Edmonton Journal

ACES ON BRIDGE

- BOBBY WOLFF

“How all occasions do inform against me!”

— William Shakespear­e

To his credit, West restrained himself from doubling four spades on this hand, but he fell from grace with his hurried defense, which gave too much away.

West did well to lead the heart ace rather than the club ace. But on seeing the dummy, he assumed that the contract was certain to fail, provided the club ace stood up. He therefore cashed the club ace, everyone following, before switching to the diamond nine. Take the South cards now and see how you would play from this point.

At the table, declarer deduced from West’s rush to cash his two aces that he was expecting to make two trump tricks. So South won with the diamond ace and cashed the trump king.
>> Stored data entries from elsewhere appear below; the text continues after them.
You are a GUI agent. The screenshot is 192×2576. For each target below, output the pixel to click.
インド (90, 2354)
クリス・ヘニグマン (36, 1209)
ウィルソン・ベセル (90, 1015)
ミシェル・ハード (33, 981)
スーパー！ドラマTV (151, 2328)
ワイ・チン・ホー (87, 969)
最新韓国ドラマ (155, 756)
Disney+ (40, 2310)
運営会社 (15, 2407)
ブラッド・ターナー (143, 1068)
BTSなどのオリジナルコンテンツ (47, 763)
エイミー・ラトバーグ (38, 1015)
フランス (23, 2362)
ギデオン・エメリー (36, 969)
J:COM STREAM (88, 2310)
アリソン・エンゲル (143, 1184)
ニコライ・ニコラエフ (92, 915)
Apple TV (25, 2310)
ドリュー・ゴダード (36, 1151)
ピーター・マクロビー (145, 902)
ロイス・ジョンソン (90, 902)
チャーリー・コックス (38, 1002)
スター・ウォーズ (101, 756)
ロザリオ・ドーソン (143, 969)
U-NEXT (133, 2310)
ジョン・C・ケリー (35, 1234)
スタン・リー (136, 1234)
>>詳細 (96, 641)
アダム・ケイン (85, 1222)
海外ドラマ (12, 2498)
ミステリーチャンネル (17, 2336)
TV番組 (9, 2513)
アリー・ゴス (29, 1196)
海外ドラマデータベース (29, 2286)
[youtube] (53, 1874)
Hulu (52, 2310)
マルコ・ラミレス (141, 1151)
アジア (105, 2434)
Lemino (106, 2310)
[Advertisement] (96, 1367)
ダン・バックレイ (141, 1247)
When he continued with the heart king, East completed a high-low in the suit. Declarer saw that prospects were not so bad, as long as West held four hearts and East held two. He threw his last heart on the club king, then called for dummy’s heart queen. East ruffed with his last trump, and declarer overruffed. South then returned to dummy with the diamond king and discarded a diamond on the heart 10. At this stage, declarer’s last four cards were the trump ace-jacknine-six. He ruffed a club with the six and exited with the trump jack. West had to win with the queen and lead back into the ace-nine tenace. It is hard for West to see, but if he does not cash the club ace at trick one or two, the contract goes down, since the trump reduction does not work.